On Friday, my wife and I were making our plans to go to Costco so that we could stock up on our food. For the past couple of weeks, we’ve been too busy to go to Costco and we finally had a free evening. We did what everyone would do: talk about what we want to eat, what items we needed to get, and finalize our list. We grabbed a few bags and headed out.
After we had dinner at the food court (can you say cheapest date ever?!), we were walking through the aisles. I remembered seeing a solar-powered generator and my prepare-for-anything mentality kicked in. I had seen this generator before and had already been thinking about how we are likely months away from another week-without-power storm (if the last two years are any indication). I started to think about how nice it would be to have a generator that could run our refrigerator for a couple hours each day, how we could charge our electronics, among other things. The common theme running through my mind?
I “need” to buy this.
How to Say, “No!”
Mrs. 20s could see my mind turning as I inspected the features of this unnecessary item. Before I could formulate my argument for getting this generator, my awesome wife was there to set me straight. She didn’t hesitate to hit me where it hurts: our financial goals. She immediately brought up the point that we were saving for a down payment for our home. Her words were something like, “We can’t afford to buy this if we want to buy a home anytime soon.”

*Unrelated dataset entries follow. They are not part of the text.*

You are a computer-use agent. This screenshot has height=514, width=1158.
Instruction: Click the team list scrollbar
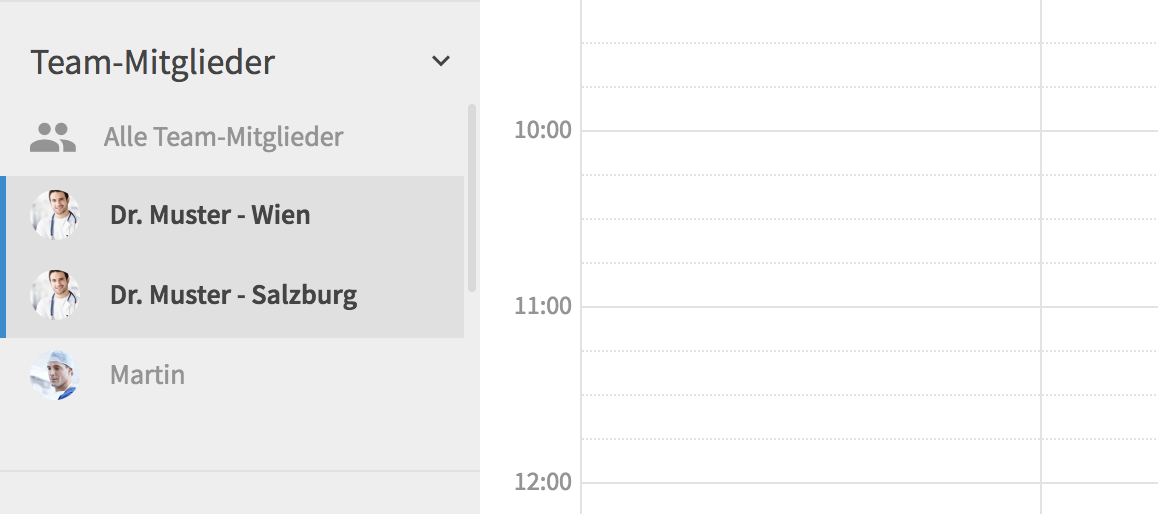coord(472,198)
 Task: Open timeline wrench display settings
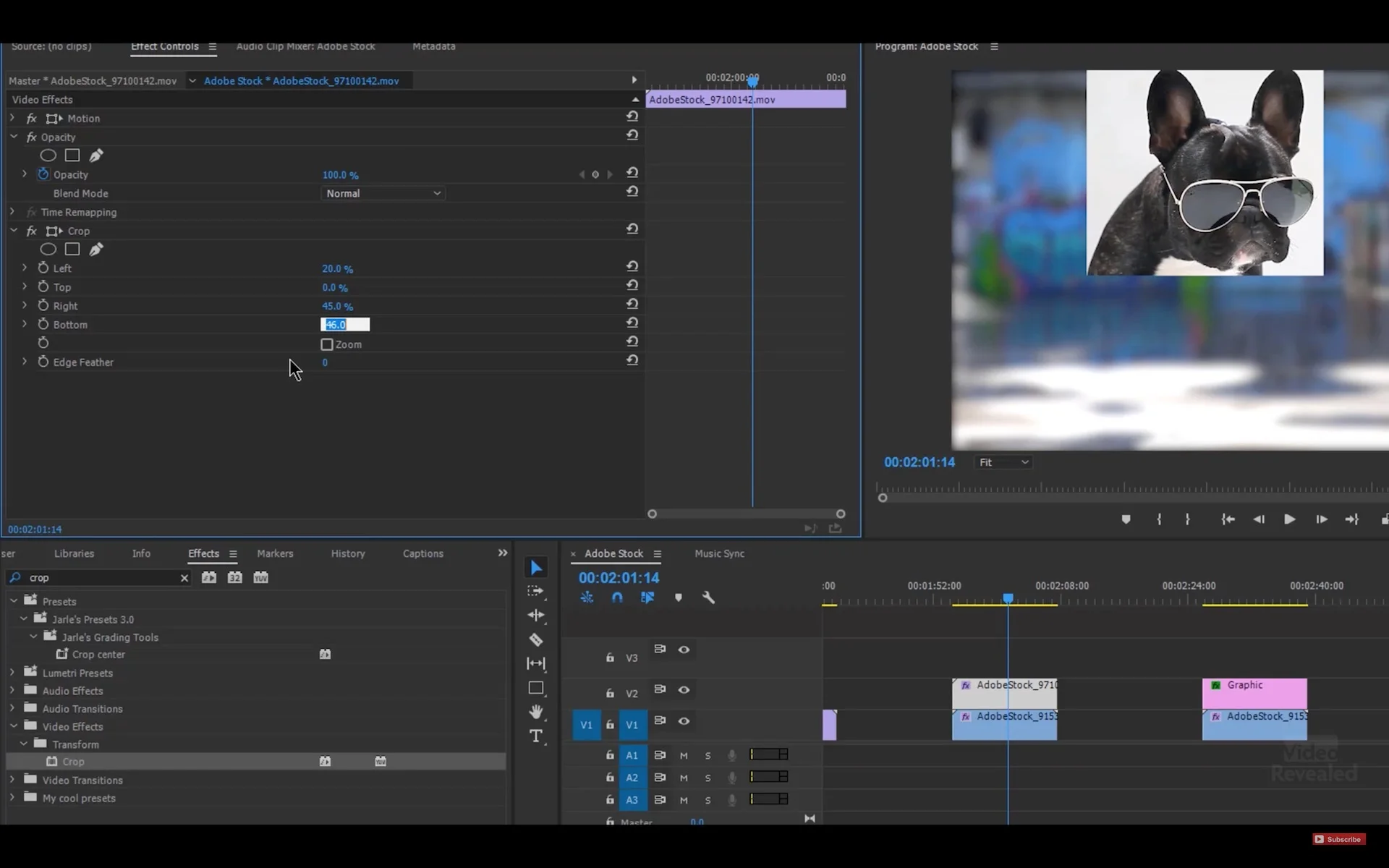[708, 597]
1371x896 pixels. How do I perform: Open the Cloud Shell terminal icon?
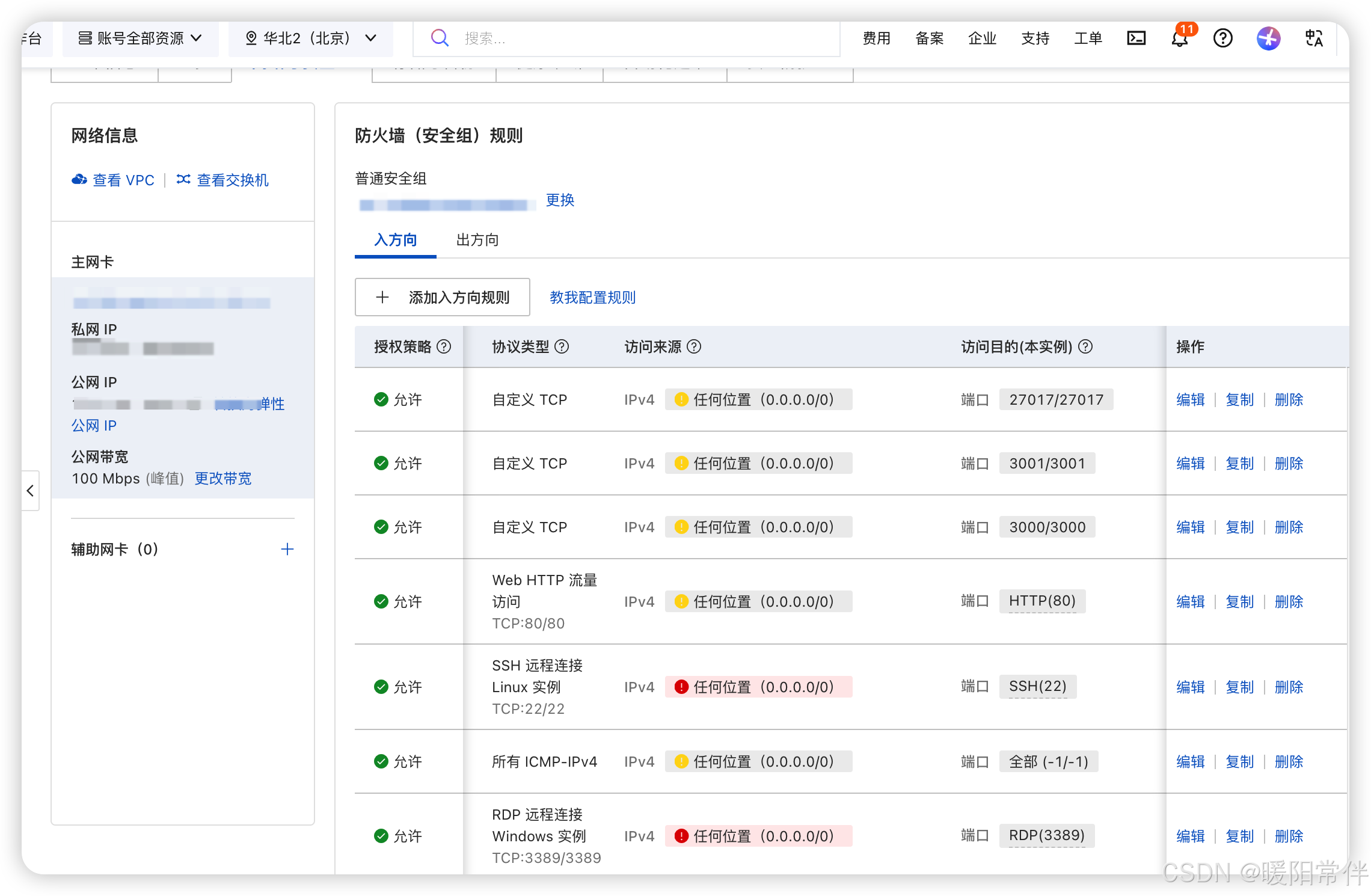pyautogui.click(x=1136, y=38)
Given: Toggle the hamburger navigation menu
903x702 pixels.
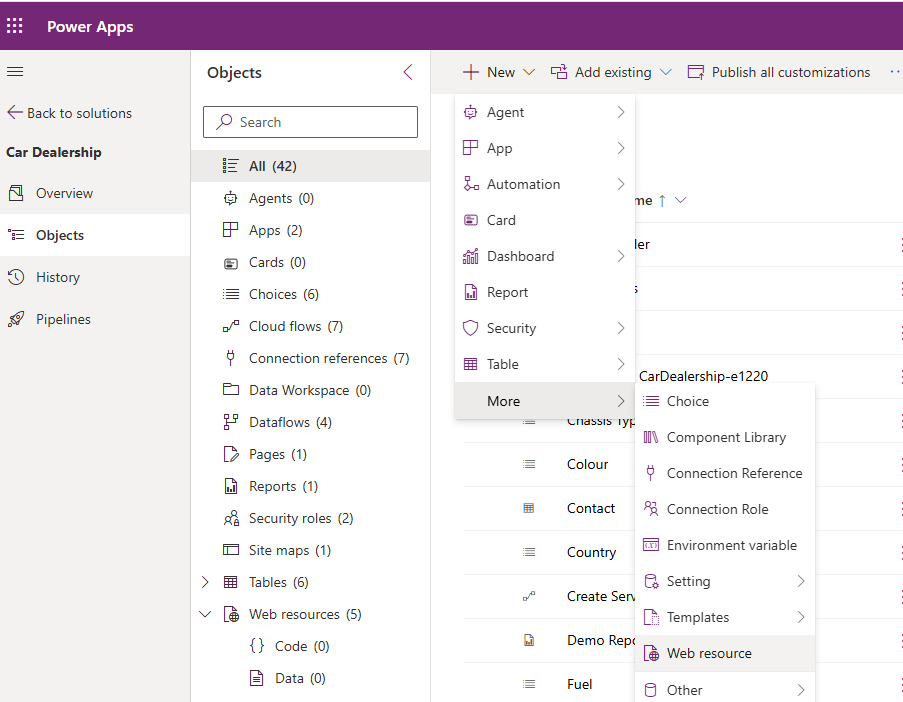Looking at the screenshot, I should coord(15,72).
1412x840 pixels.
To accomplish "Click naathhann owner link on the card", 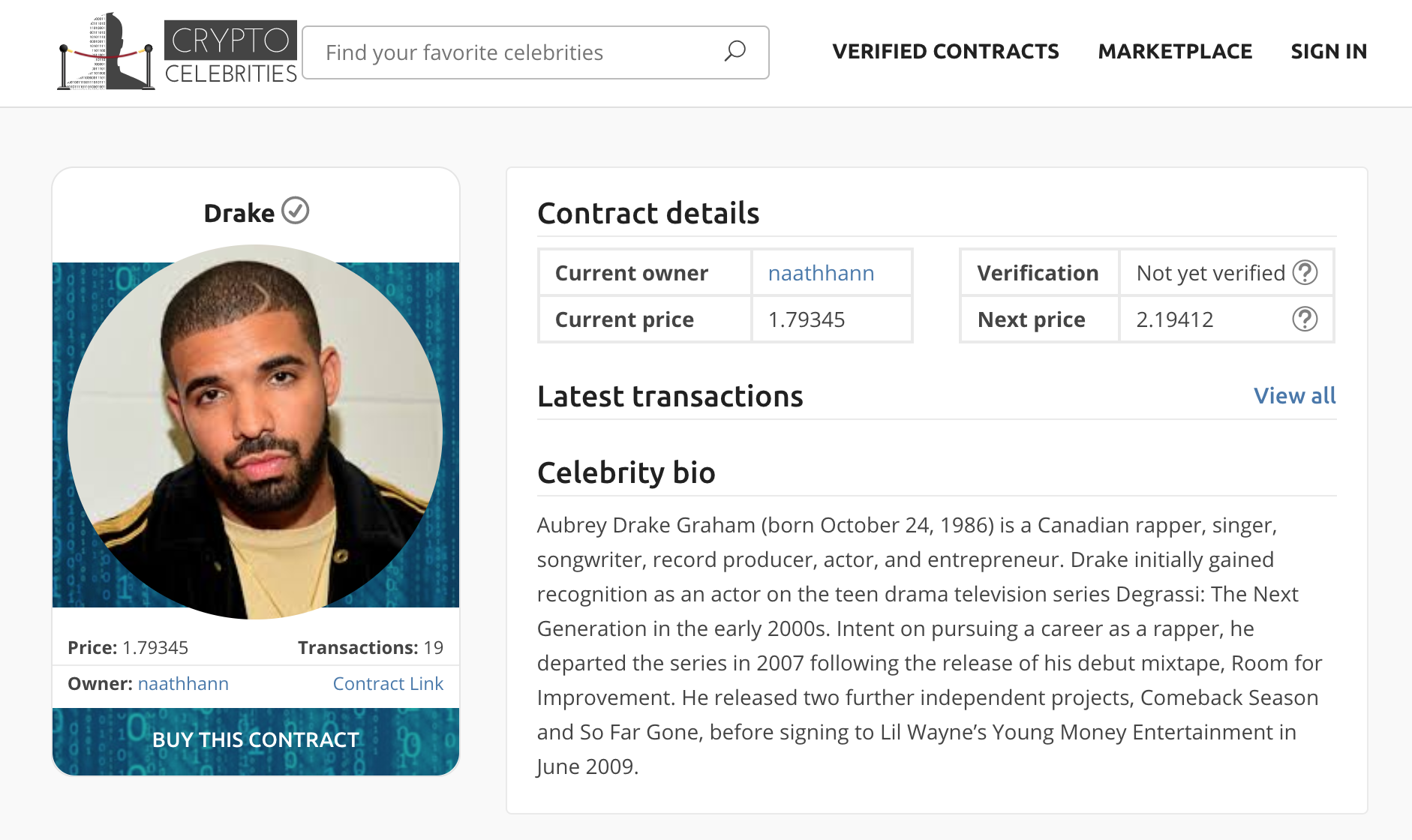I will click(x=183, y=683).
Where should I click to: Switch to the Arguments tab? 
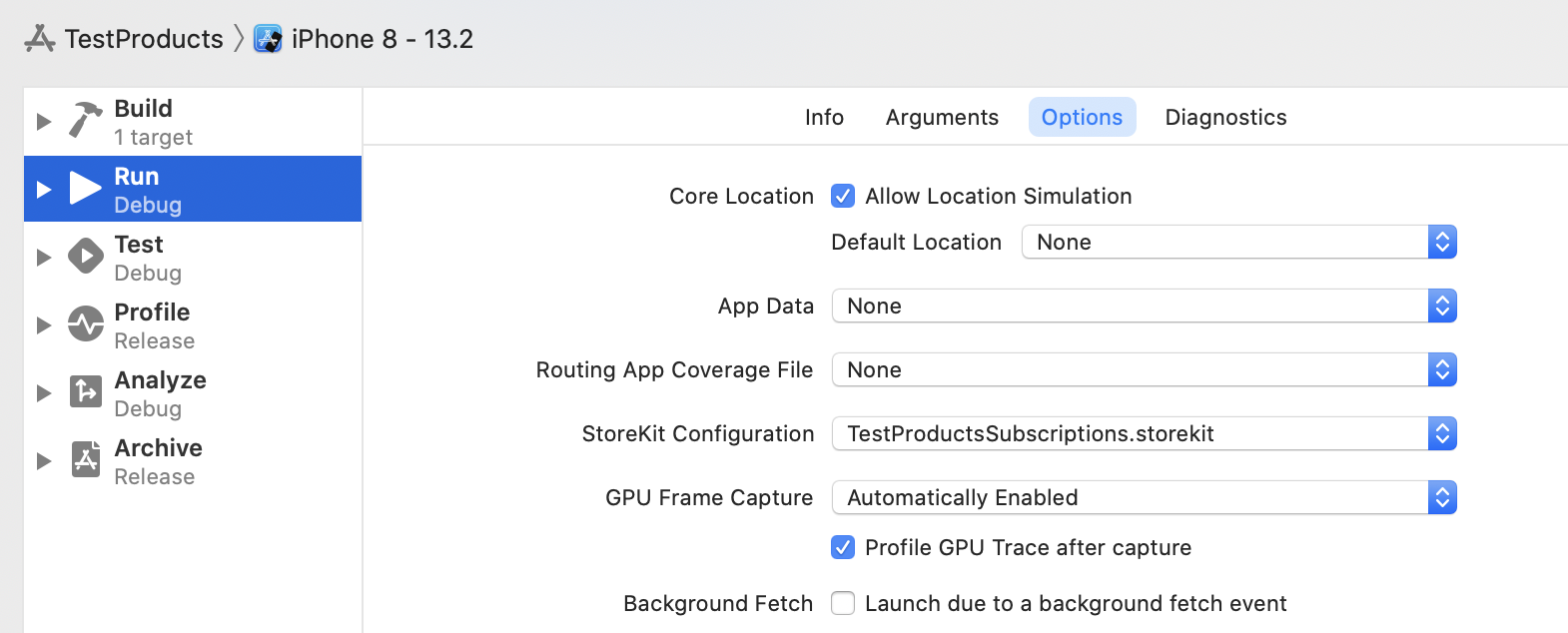point(942,117)
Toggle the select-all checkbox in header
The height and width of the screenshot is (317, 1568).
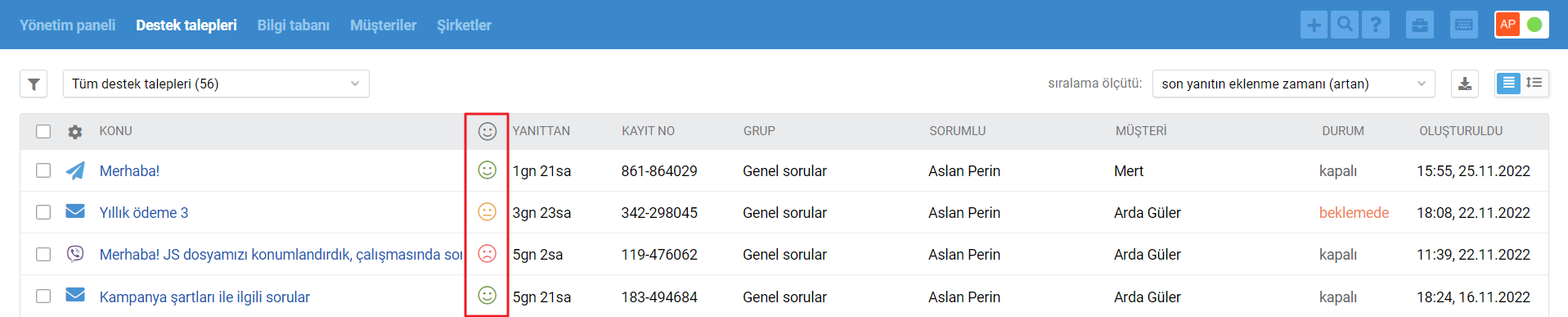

And she was right. I knew this, but somehow had momentarily convinced myself that I didn’t care – that this was more important. I had a moment of failure, a relapse, if you will.
In many ways, I wish I had a better story for you. A story where I dug down deep within myself and found some way to convince myself that will power was more important than my self indulgence to consumerism… But I don’t. The main reason why I don’t own a solar-powered generator right now is because of Mrs. 20s. She was and often is, the voice of reason. And that’s okay.
What Young Adults Need to Learn
If someone were to ask me what’s most important to financial success for young adults, or what young adults need to learn most, it would be self-control – the ability to resist consumerism. The priority of learning this life skill over others is based on a number of reasons:
- Spending less is the easiest way to increase your cash flow. We all know it’s not easy to earn more money or get a raise at work, but the thing you can control is how much you spend. It’s not easy, by any means, to reduce any part of your budget, but it is within your own power to do so.
- Spending less money also means you need less to live on, less money for retirement, and many other things. This take a lot of pressure off of you and your family. The last thing you want to do is to create pressure for yourself by having a high-cost of living.
- Young adults, from my experience, spend more time online, watching tv, and ultimately as a result, exposed to ads. While we like to convince ourselves that we are not swayed by advertisements, the truth is that they influence our decisions when we see them often.
- Young adults have the option to create habits, good or bad, that will change the rest of their lives. While older people should still work on changing their habits in a positive ways, young adults have more to gain by learning this lesson now.
Learning to control your urges to spend money on unnecessary items is a difficult skill to learn. I do, however, believe an important element is creating financial goals – things that can keep your energy focused on something positive.
Readers, how have you learned to control your urges to spend money?